従来公知の電子写真方式を利用した画像形成装置においては、一様に帯電させられた感光体などの像担持体上に所望の静電潜像を形成するための光学系が配置されている。当該光学系では、画像信号に応じて変調された光ビームが光源から出射され、当該出射光ビームは、カップリングレンズ、アパーチャー、シリンドリカルレンズなどの適宜適切な光学部材を経由して、ポリゴンミラーなどの偏向器に集光され、さらに、当該偏向器で偏向走査されて、f−θレンズなどの結像光学系によって像担持体上に収束乃至結像されることで、所望の静電潜像を当該像担持体上に形成できるように構成されている。なお、光源から像担持体までの光路は、画像形成装置の小型化のために折り返しミラーなどを用いることで折りたたまれるのが一般的であり、さらに、像担持体での変調タイミングなどを制御するために、走査光学系上流側には、同期検知センサと呼ばれるフォトダイオードが設けられていて、当該同期検知センサ上へも光源からの光ビームが達するように、ミラーなどの光学部材が配置されているのが一般的である。

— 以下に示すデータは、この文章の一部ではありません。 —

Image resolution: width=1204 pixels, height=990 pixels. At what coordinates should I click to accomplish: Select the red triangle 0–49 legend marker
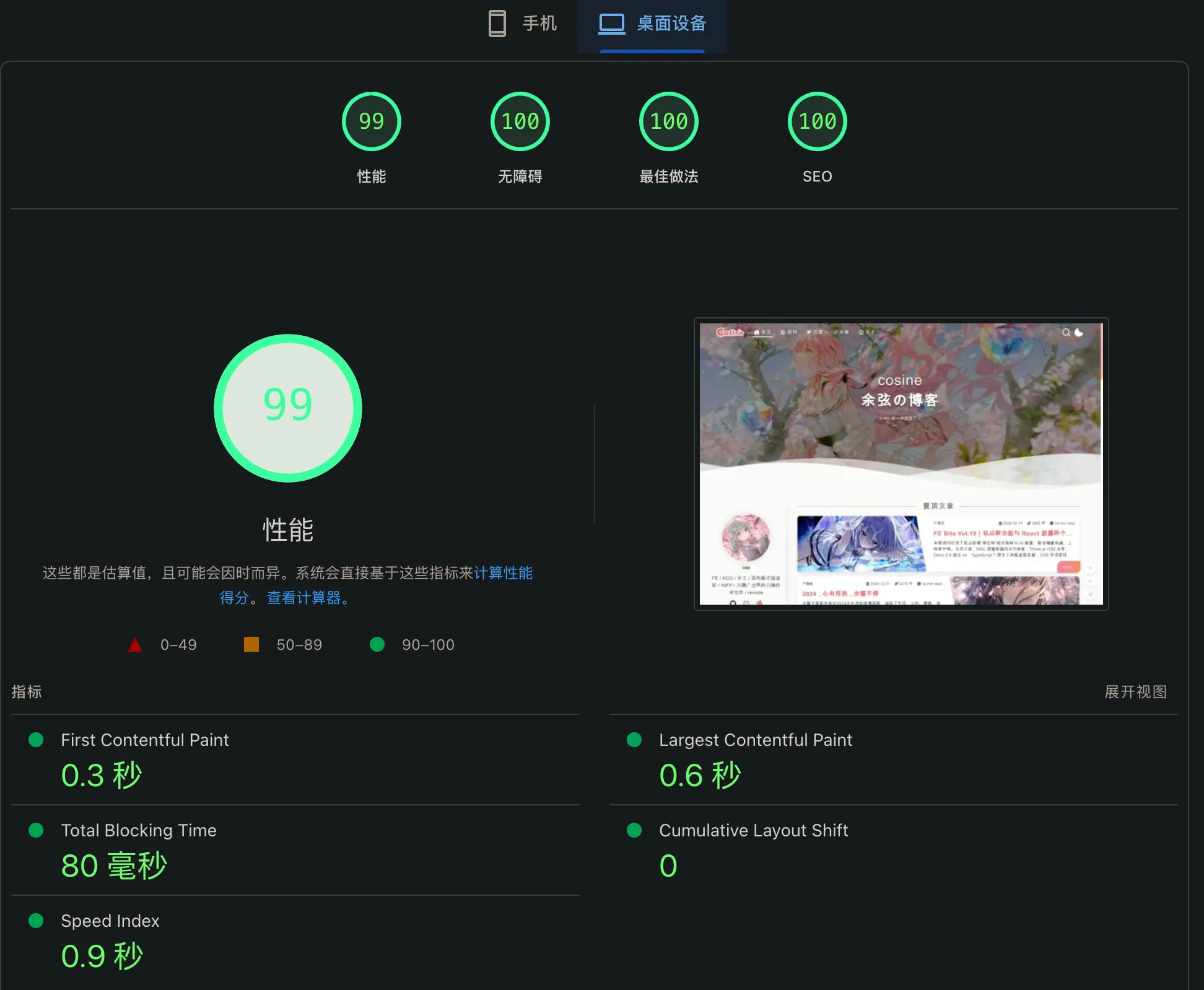135,645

ここで、この種の光学系において、像担持体上に静電潜像を形成するべく入射される光源からの入射光の光パワー乃至光量は、像担持体の分光感度特性などの特性に応じた所定の光量に設定されている必要があるため、光源の発光出力をコントロールできるようにするか、又は、光源から像担持体までの光学系における光利用効率をコントロールできるようにするか、あるいは、この両者、すなわち光源の発光出力と光利用効率とをコントロールできるようにする必要がある。ただし、光源の発光出力は大きくなればなるほど光の発振特性が良化される傾向にあり、そのため、光源は定格出力を超えない範囲内ではあるが高出力で動作させた方が画像品質が良化するので、光源を高出力な状態で動作させるのが好適であることがわかっている。したがって、従来公知の画像形成装置では、像担持体上で要求される光量よりも高出力な光量を発生可能な光源を高出力で動作させる構成を採用する一方で、当該光源から像担持体までの光学系における光ビームの光利用効率を調整可能なように構成していることが往々にしてある。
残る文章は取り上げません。